[Given records]
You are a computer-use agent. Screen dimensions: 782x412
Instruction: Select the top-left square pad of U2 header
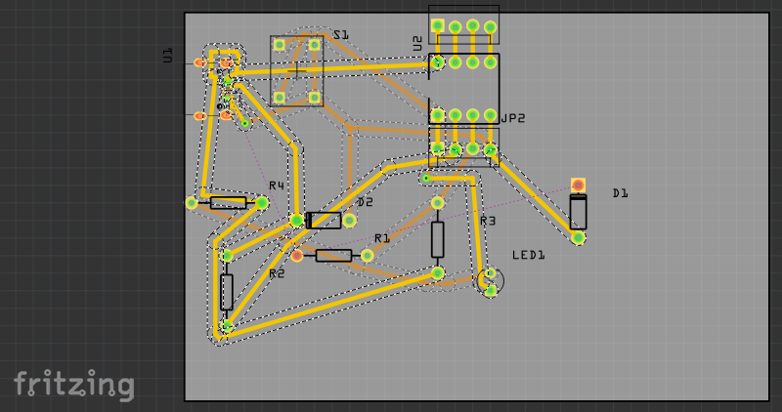(438, 25)
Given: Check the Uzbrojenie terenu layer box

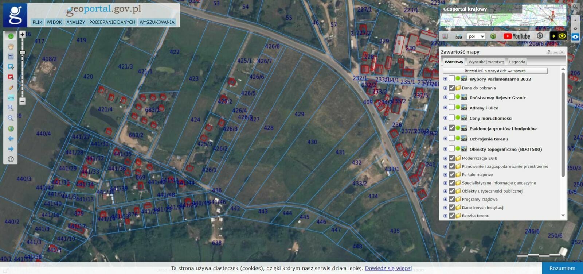Looking at the screenshot, I should (x=452, y=138).
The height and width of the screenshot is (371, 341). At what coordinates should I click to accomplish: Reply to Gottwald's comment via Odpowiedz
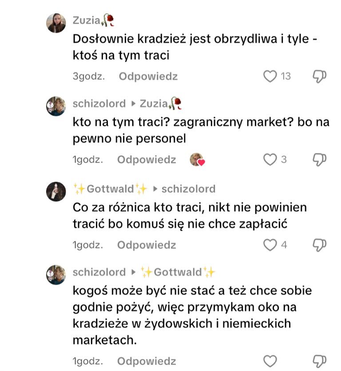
[/Given records]
> Task statement: Please retype all the entries word for word, omitting the pictures.

> Reply to the task:
You are a computer-use agent. Screen dimensions: 782x412
Instruction: Select the top-left square pad of U2 header
(438, 25)
Given: Check the Uzbrojenie terenu layer box

Looking at the screenshot, I should (x=452, y=138).
The height and width of the screenshot is (371, 341). At what coordinates should I click to accomplish: Reply to Gottwald's comment via Odpowiedz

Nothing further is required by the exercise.